*** Opening Information shown ***
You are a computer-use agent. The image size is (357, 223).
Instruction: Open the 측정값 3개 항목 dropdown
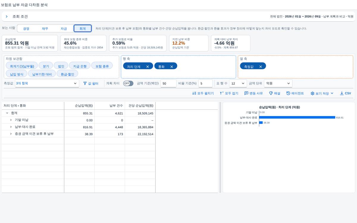pos(47,84)
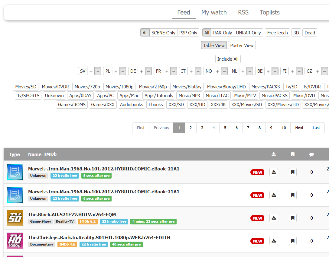
Task: Enable the Free leech filter
Action: pos(277,33)
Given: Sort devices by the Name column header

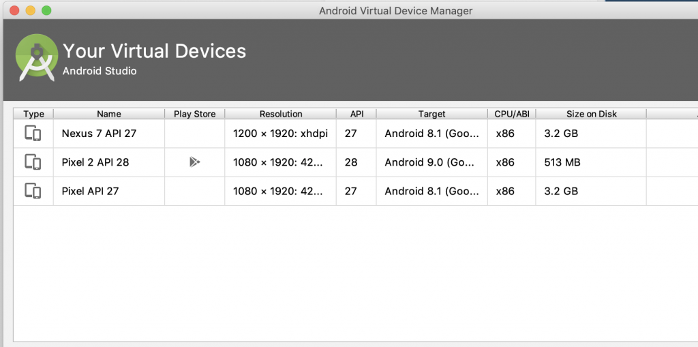Looking at the screenshot, I should (108, 114).
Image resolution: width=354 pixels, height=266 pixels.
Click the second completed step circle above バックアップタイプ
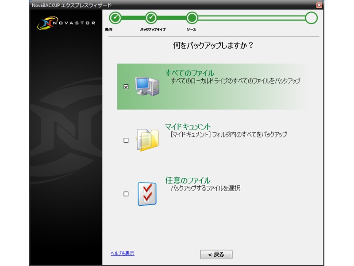pos(151,18)
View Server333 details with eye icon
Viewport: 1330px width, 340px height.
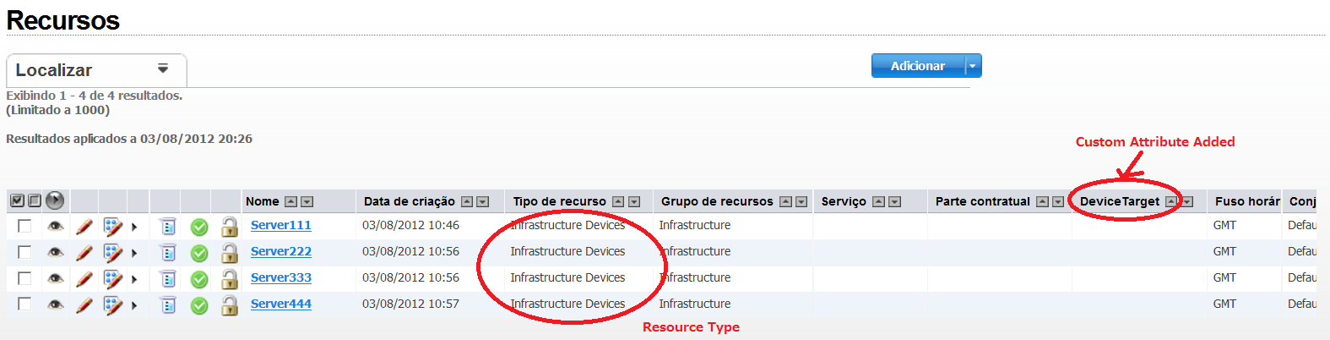56,278
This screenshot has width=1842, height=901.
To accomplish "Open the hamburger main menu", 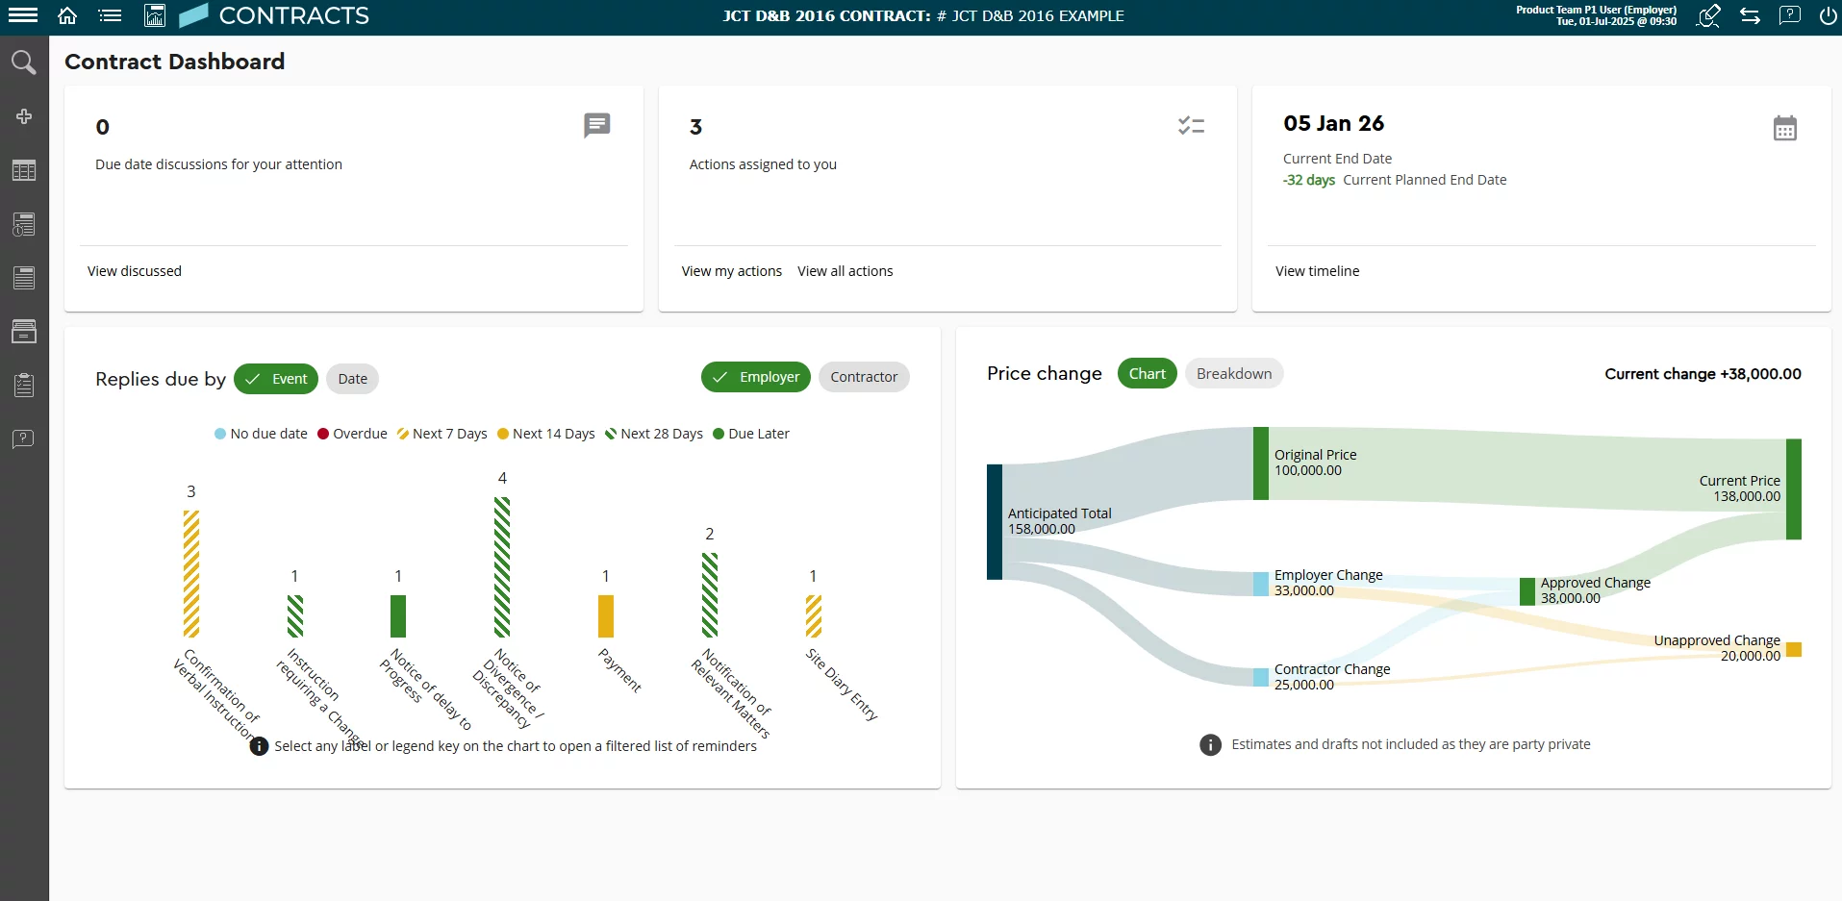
*** Closing Information shown ***
§ Exercise
What the reply must contain is an exact transcription of the data above and none of its pictures.

§ Response box
You are a computer-use agent. The image size is (357, 223).
Instruction: Open the 측정값 3개 항목 dropdown
pos(47,84)
Task: Enable the Free leech filter
Action: pos(277,33)
Given: Sort devices by the Name column header

Looking at the screenshot, I should (108, 114).
Image resolution: width=354 pixels, height=266 pixels.
Click the second completed step circle above バックアップタイプ
pos(151,18)
View Server333 details with eye icon
Viewport: 1330px width, 340px height.
56,278
This screenshot has width=1842, height=901.
To accomplish "Open the hamburger main menu", 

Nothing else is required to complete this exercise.